Raw data:
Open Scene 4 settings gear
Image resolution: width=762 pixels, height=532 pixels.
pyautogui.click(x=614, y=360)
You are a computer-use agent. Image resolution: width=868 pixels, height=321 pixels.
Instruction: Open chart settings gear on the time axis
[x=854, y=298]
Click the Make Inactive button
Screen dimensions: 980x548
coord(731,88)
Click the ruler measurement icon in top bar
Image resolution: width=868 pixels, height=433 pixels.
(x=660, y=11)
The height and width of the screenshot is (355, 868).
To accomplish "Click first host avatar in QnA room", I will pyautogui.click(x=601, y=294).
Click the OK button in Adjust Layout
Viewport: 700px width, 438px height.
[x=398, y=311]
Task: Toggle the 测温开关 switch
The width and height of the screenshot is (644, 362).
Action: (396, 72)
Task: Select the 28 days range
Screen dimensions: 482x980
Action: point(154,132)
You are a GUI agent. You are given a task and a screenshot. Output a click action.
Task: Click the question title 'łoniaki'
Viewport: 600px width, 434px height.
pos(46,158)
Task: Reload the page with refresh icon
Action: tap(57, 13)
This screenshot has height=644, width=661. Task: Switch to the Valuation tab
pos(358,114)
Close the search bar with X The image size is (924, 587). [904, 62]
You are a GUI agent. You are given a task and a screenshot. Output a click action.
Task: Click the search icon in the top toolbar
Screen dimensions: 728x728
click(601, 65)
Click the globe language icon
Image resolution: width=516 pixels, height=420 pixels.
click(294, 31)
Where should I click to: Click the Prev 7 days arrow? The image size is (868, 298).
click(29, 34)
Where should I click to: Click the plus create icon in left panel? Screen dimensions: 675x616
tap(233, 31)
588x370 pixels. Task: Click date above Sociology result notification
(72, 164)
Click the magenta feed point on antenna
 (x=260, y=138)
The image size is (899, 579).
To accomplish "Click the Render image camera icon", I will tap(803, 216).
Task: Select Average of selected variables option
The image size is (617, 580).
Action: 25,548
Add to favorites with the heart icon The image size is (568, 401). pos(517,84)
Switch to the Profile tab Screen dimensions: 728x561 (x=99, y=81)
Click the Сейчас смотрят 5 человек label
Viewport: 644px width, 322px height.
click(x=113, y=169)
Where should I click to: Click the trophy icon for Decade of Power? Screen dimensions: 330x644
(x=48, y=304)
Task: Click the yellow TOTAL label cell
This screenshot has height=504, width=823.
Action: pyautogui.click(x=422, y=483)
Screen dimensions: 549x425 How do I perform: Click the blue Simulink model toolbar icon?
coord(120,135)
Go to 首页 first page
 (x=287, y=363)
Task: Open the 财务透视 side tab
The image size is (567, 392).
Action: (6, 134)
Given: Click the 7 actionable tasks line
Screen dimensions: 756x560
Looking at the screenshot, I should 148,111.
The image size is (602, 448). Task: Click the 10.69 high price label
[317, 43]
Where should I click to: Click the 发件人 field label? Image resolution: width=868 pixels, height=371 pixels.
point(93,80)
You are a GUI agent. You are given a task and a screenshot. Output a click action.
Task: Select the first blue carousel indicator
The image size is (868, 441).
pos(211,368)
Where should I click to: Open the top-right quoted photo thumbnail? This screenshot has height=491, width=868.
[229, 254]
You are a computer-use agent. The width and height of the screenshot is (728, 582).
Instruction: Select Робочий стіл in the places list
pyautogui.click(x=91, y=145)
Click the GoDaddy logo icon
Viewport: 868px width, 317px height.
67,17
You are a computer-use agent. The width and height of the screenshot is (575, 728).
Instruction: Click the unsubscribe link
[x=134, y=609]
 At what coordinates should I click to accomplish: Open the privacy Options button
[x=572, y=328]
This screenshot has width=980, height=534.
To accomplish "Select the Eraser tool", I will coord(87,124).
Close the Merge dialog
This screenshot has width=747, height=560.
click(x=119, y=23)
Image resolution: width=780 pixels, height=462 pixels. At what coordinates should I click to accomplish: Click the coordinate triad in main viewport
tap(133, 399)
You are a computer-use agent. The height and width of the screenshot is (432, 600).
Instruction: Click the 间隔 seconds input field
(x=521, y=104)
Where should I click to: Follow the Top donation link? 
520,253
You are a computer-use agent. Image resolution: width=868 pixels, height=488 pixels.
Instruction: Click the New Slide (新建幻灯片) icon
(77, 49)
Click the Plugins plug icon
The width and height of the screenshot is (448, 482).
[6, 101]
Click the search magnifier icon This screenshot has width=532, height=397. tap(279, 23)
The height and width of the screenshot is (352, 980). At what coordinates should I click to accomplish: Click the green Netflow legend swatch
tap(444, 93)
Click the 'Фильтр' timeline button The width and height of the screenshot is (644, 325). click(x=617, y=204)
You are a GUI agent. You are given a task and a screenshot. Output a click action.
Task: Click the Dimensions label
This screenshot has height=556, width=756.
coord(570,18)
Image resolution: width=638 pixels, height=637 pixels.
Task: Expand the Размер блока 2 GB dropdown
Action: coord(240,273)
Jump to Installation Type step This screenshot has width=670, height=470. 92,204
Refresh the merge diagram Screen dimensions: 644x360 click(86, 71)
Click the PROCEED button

Exercise:
Repeat the data in full, exactly as supplied.

Problem solution:
Open Scene 4 settings gear
Image resolution: width=762 pixels, height=532 pixels.
pyautogui.click(x=614, y=360)
You are a computer-use agent. Image resolution: width=868 pixels, height=321 pixels.
Instruction: Open chart settings gear on the time axis
[x=854, y=298]
Click the Make Inactive button
Screen dimensions: 980x548
coord(731,88)
Click the ruler measurement icon in top bar
Image resolution: width=868 pixels, height=433 pixels.
(x=660, y=11)
The height and width of the screenshot is (355, 868).
To accomplish "Click first host avatar in QnA room", I will pyautogui.click(x=601, y=294).
Click the OK button in Adjust Layout
Viewport: 700px width, 438px height.
[x=398, y=311]
Task: Toggle the 测温开关 switch
The width and height of the screenshot is (644, 362).
Action: (396, 72)
Task: Select the 28 days range
Screen dimensions: 482x980
Action: point(154,132)
You are a GUI agent. You are given a task and a screenshot. Output a click action.
Task: Click the question title 'łoniaki'
Viewport: 600px width, 434px height.
pos(46,158)
Task: Reload the page with refresh icon
Action: tap(57, 13)
This screenshot has height=644, width=661. Task: Switch to the Valuation tab
pos(358,114)
Close the search bar with X The image size is (924, 587). [904, 62]
You are a GUI agent. You are given a task and a screenshot. Output a click action.
Task: Click the search icon in the top toolbar
Screen dimensions: 728x728
click(601, 65)
Click the globe language icon
Image resolution: width=516 pixels, height=420 pixels.
click(294, 31)
Where should I click to: Click the Prev 7 days arrow? The image size is (868, 298).
click(29, 34)
Where should I click to: Click the plus create icon in left panel? Screen dimensions: 675x616
tap(233, 31)
588x370 pixels. Task: Click date above Sociology result notification
(72, 164)
Click the magenta feed point on antenna
 (x=260, y=138)
The image size is (899, 579).
To accomplish "Click the Render image camera icon", I will tap(803, 216).
Task: Select Average of selected variables option
The image size is (617, 580).
Action: 25,548
Add to favorites with the heart icon The image size is (568, 401). pos(517,84)
Switch to the Profile tab Screen dimensions: 728x561 (x=99, y=81)
Click the Сейчас смотрят 5 человек label
Viewport: 644px width, 322px height.
click(x=113, y=169)
Where should I click to: Click the trophy icon for Decade of Power? Screen dimensions: 330x644
(x=48, y=304)
Task: Click the yellow TOTAL label cell
This screenshot has height=504, width=823.
Action: pyautogui.click(x=422, y=483)
Screen dimensions: 549x425 How do I perform: Click the blue Simulink model toolbar icon?
coord(120,135)
Go to 首页 first page
 (x=287, y=363)
Task: Open the 财务透视 side tab
The image size is (567, 392).
Action: (6, 134)
Given: Click the 7 actionable tasks line
Screen dimensions: 756x560
Looking at the screenshot, I should 148,111.
The image size is (602, 448). Task: Click the 10.69 high price label
[317, 43]
Where should I click to: Click the 发件人 field label? Image resolution: width=868 pixels, height=371 pixels.
point(93,80)
You are a GUI agent. You are given a task and a screenshot. Output a click action.
Task: Select the first blue carousel indicator
The image size is (868, 441).
pos(211,368)
Where should I click to: Open the top-right quoted photo thumbnail? This screenshot has height=491, width=868.
[229, 254]
You are a computer-use agent. The width and height of the screenshot is (728, 582).
Instruction: Select Робочий стіл in the places list
pyautogui.click(x=91, y=145)
Click the GoDaddy logo icon
Viewport: 868px width, 317px height.
67,17
You are a computer-use agent. The width and height of the screenshot is (575, 728).
Instruction: Click the unsubscribe link
[x=134, y=609]
 At what coordinates should I click to accomplish: Open the privacy Options button
[x=572, y=328]
This screenshot has width=980, height=534.
To accomplish "Select the Eraser tool", I will coord(87,124).
Close the Merge dialog
This screenshot has width=747, height=560.
click(x=119, y=23)
Image resolution: width=780 pixels, height=462 pixels. At what coordinates should I click to accomplish: Click the coordinate triad in main viewport
tap(133, 399)
You are a computer-use agent. The height and width of the screenshot is (432, 600).
Instruction: Click the 间隔 seconds input field
(x=521, y=104)
Where should I click to: Follow the Top donation link? 
520,253
You are a computer-use agent. Image resolution: width=868 pixels, height=488 pixels.
Instruction: Click the New Slide (新建幻灯片) icon
(77, 49)
Click the Plugins plug icon
The width and height of the screenshot is (448, 482).
[6, 101]
Click the search magnifier icon This screenshot has width=532, height=397. tap(279, 23)
The height and width of the screenshot is (352, 980). At what coordinates should I click to accomplish: Click the green Netflow legend swatch
tap(444, 93)
Click the 'Фильтр' timeline button The width and height of the screenshot is (644, 325). click(x=617, y=204)
You are a GUI agent. You are given a task and a screenshot. Output a click action.
Task: Click the Dimensions label
This screenshot has height=556, width=756.
coord(570,18)
Image resolution: width=638 pixels, height=637 pixels.
Task: Expand the Размер блока 2 GB dropdown
Action: coord(240,273)
Jump to Installation Type step This screenshot has width=670, height=470. 92,204
Refresh the merge diagram Screen dimensions: 644x360 click(86, 71)
Click the PROCEED button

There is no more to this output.